While on holiday to New York to visit Salim and Aunt Gloria, who have newly moved there, he goes to the famous Guggenheim Museum. On the same day, a highly valuable painting is stolen.

Though paintings don’t matter much to Ted, mysteries do. When Aunt Gloria, who works at the museum, is blamed for the theft, Ted realises that he can use his detective skills – and his very unusual brain, which sees more patterns and clues than other people’s – to find the painting, and discover who really stole it.

The London Eye Mystery has become something of a staple in UK literature for young people since its publication almost a decade ago. Like books by Malorie Blackman or Jenny Downham, it’s shown a capacity to appeal across age groups and is treated with a kind of reverence rarely seen in busy, snap-to-it publishing (this is partly because of late author Siobhan Dowd’s contribution to youth fiction – you can read more from The Siobhan Dowd Trust here, or see some recommendations here).

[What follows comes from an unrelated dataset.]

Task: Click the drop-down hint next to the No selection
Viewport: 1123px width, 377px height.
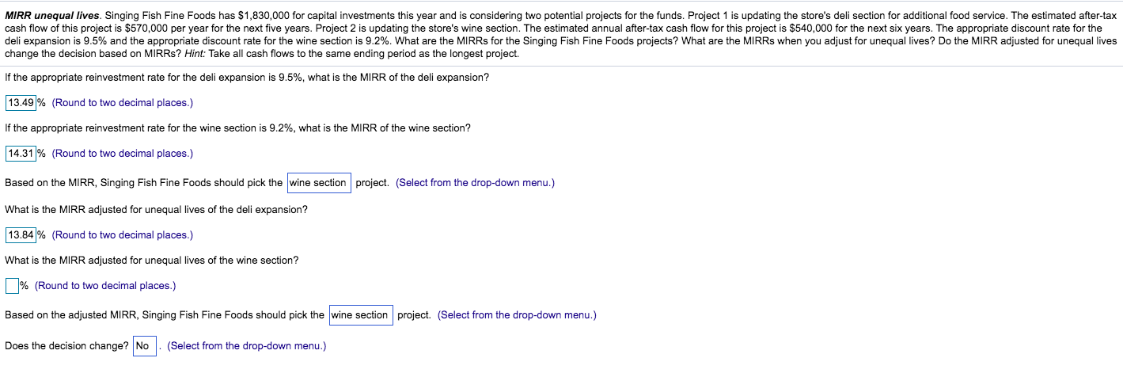Action: pos(246,346)
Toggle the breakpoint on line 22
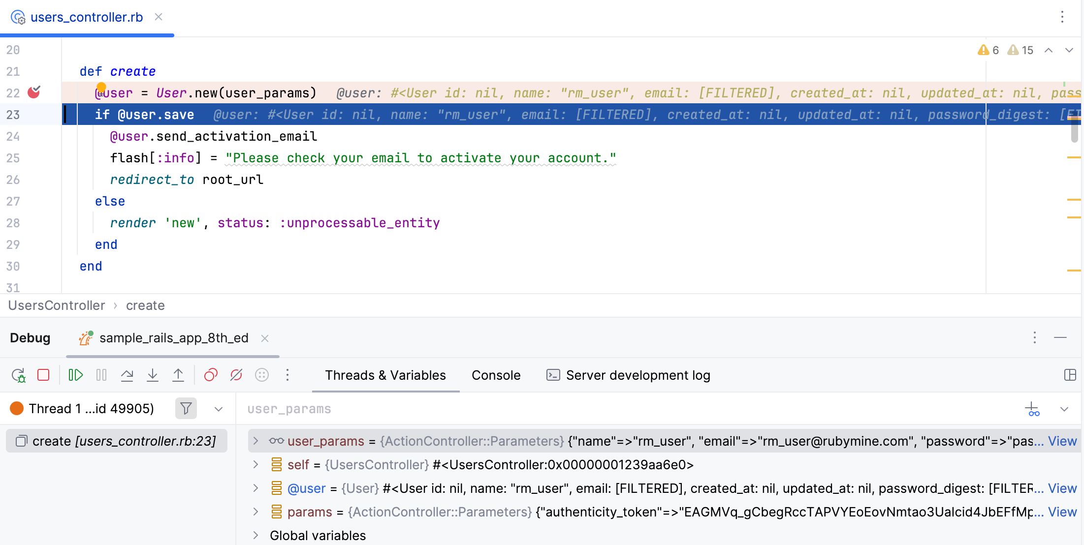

However, it may be time to dust off your dust jackets (see what I did there) and remind yourself of the crime-solving abilities of Ted Spark, as modern ace of historical kid detectives (these lines just write themselves) Robin Stevens has been tasked with writing a sequel. The Guggenheim Mystery isn’t the first book posthumously drawn from Dowd’s work, either. It joins stunning Carnegie-Greenaway winner A Monster Calls, written by Patrick Ness and illustrated by Jim Kay, and this year’s repackaged short story The Pavee and the Buffer Girl, newly illustrated by Emma Shoard. While you can read this as a standalone, and I’d recommend leaving a solid amount of time between the two to make any shifts in style or approach less jarring, reading The London Eye Mystery will fill in backstory and explain references.

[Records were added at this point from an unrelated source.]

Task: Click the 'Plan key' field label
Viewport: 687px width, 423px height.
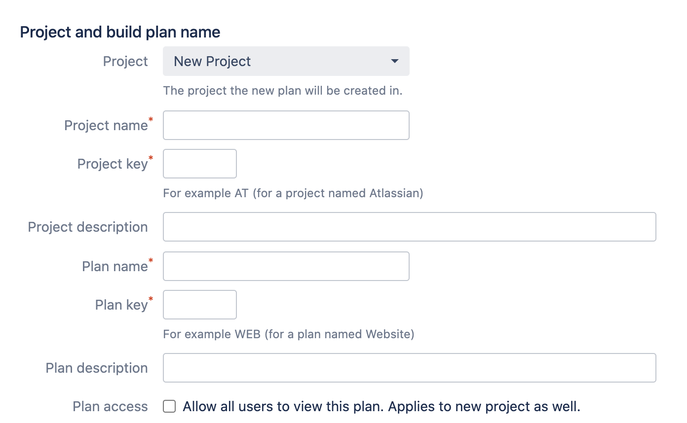Action: pos(121,305)

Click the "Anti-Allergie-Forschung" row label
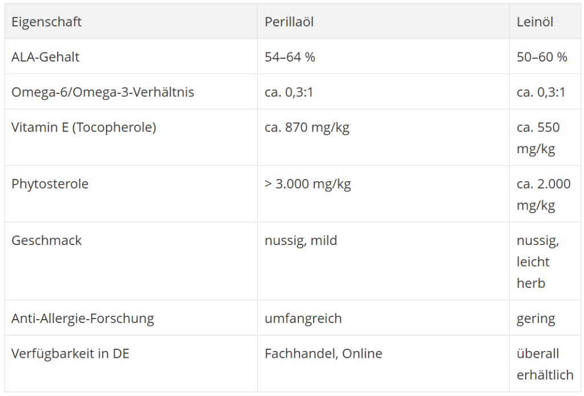click(x=83, y=318)
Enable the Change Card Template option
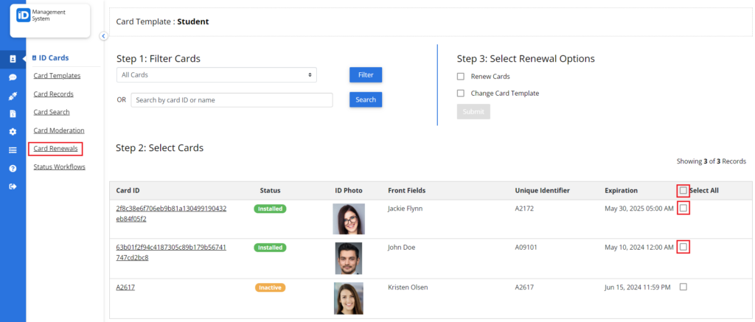The height and width of the screenshot is (322, 755). coord(461,94)
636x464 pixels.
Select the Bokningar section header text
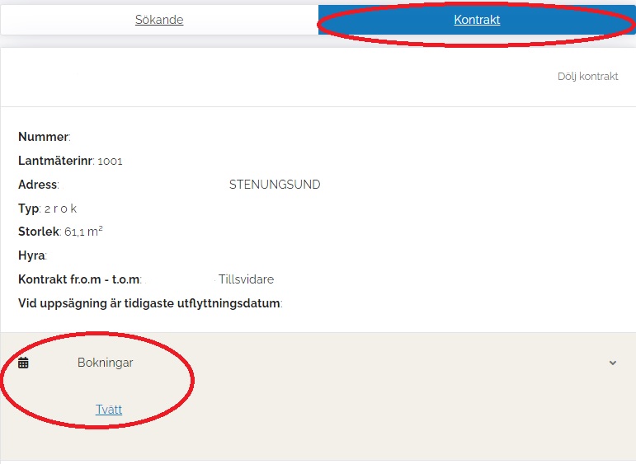click(105, 363)
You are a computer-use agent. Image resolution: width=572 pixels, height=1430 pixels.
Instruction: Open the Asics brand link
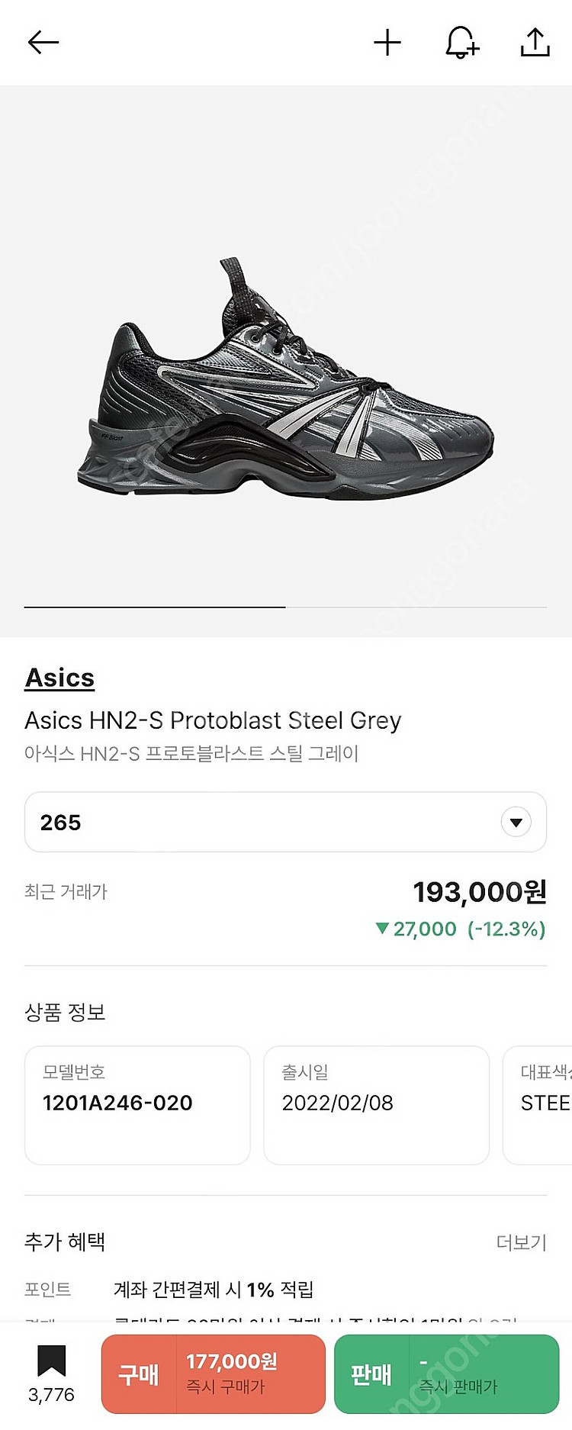[59, 678]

It may have been ten years for readers since Ted solved the mystery of how his cousin Salim got into a pod on the London Eye at 11.32 a.m. and vanished before it touched the ground again at 12.02, but for Ted it’s only been three months. He’s travelled to New York with his mother and sister to visit Salim and Aunt Gloria, who’s now working at the world-famous Guggenheim Museum. Keeping the fan-favourites of the cast gives this story its core and several benefit from being fleshed out, particularly Kat, who’s revealed as a budding fashion designer. Stevens adds plenty of minor characters of her own as suspects, however, and while there are probably too many (they aren’t exactly memorable or compelling), efforts are made to subvert gender roles (such as having female characters in the museum’s maintenance-construction crew) and it gives Ted lots of leads to chase.

The mystery of the title is an interesting one, as Ted, Kat and Salim race to solve an art heist. More than the eventual villain(s) or culprit(s) – you’ll get no spoilers here – it’s the puzzle of the mystery that catch the eye, as Ted works through the many possibilities of the theft. I was intrigued by the choice of painting, too. Kandinsky’s In The Black Square (an abstract Bauhaus painting from 1923), is valuable yet relatively unknown, and seems to suit the story. As Stevens’ writes in her author’s note: “I thought that Ted would enjoy the weather in In The Black Square – it would stretch him in exactly the right way, and make him think about art, and why we value it so much.”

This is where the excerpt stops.